Лист слушал. Слушал и грос-герцог — высокий человек в белом жилете, сиреневых перчатках и звездой на груди, волею судьбы ставший хозяином этого города, как мог быть хозяином другого немецкого герцогства или графства. Он умел держать себя с гениями — такова была традиция его рода, где поэтов хоронили в одном склепе с коронованными особами.

И сам Бородин слушал себя, — никогда до того не приходилось играть ему в такой торжественной обстановке, среди которой был полубог. Он старался, как ученик, проклиная в эти минуты и недостаточность своей фортепианной техники, и все, что мешало ему в жизни быть настоящим музыкантом.

— Как хорошо, — сказал Лист, когда он кончил, — какой прекрасный русский музыкант передо мной.

...Медленно уносил его поезд назад, через Иену, Берлин, Эйдкунен, а мысль все бежала обратно, стремясь что-то дополнить, поправить в бывшем с ним, но, как сон, эти две недели оставались неизменными, невозвратимыми — они только делались все прозрачнее, все призрачнее; медленно, тяжело подступал к нему Петербург с делами, заботами, невзгодами, и он уже знал, что не сможет удержать в себе целиком этого воспоминания о единственном в его жизни празднике.

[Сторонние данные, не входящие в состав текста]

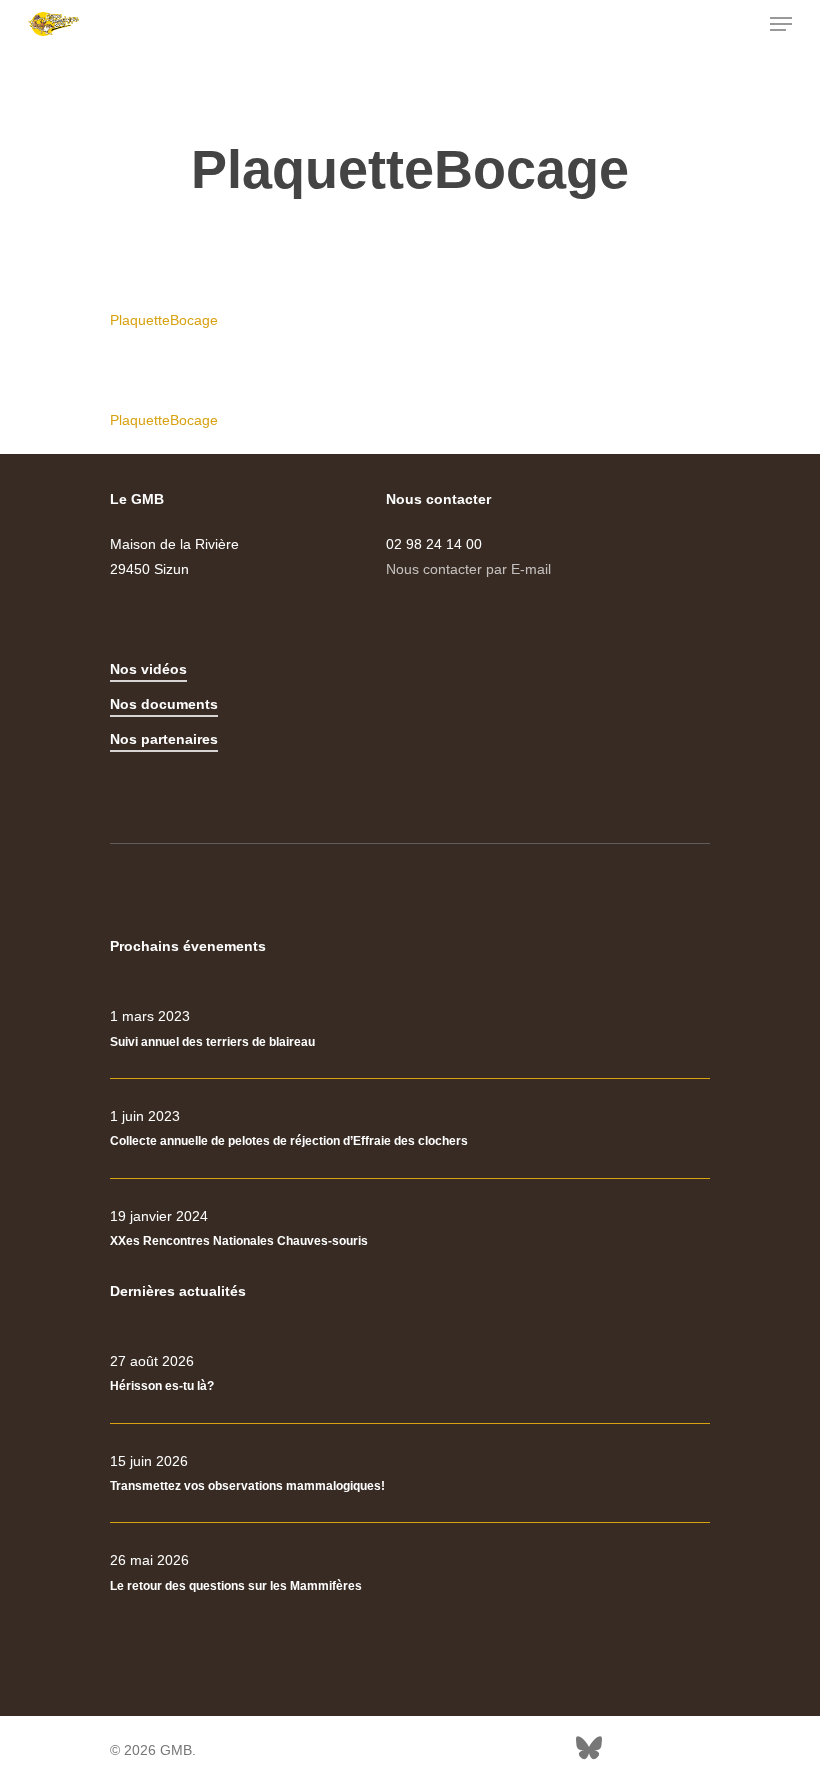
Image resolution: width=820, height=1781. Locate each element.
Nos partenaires (164, 739)
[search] (741, 24)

Вот — как бывает с пристани (а пароход уже идет и нет возвращения!), — мелькнули руки Тимановой, которыми она для него играла «Исламея»; вот прозвучал веселый, ясный голос седого старика в патеровском воротничке, и единственные в мире глаза прокололи его насквозь...

И все истаяло в петербургском тумане.

 

VII

 

С детства — чуть ли не с двенадцати лет — в лице его была некоторая важность. И теперь белый галстук, фрак, звезда, муаровая лента поперек жилета шли ему; он смотрелся в зеркало: знакомое, спокойное и — ничего не поделаешь, надо признаться — барственное лицо. На лбу маленький шрам: упал двух лет и с тех пор остался знак. Мешки под глазами. Геморрой, печень, сердце тоже немножко пошаливает. Пятьдесят лет. Впрочем, кажется, меньше: он решительно не знал, сколько ему лет; из Германии для какого-то словаря спрашивали об этом, и он написал пятьдесят, а потом какие-то родственницы уверили его, что сорок девять.

Сначала, получив письмо из словаря, он удивился: кому это нужно? Не все ли равно, когда и где он родился и что написал (и главное — чего не дописал)? Потом пришли какие-то вырезки из газет немецких, австрийских, голландских — критика его сочинений, игранных тогда-то, там-то. Критика обстоятельная, с нотными примерами, уважительная, восторженная. Обсуждались достоинства обеих симфоний. Видно так суждено, — думал он спокойно, без раздражения, — видно недаром говорится где-то там про пророка и его отечество.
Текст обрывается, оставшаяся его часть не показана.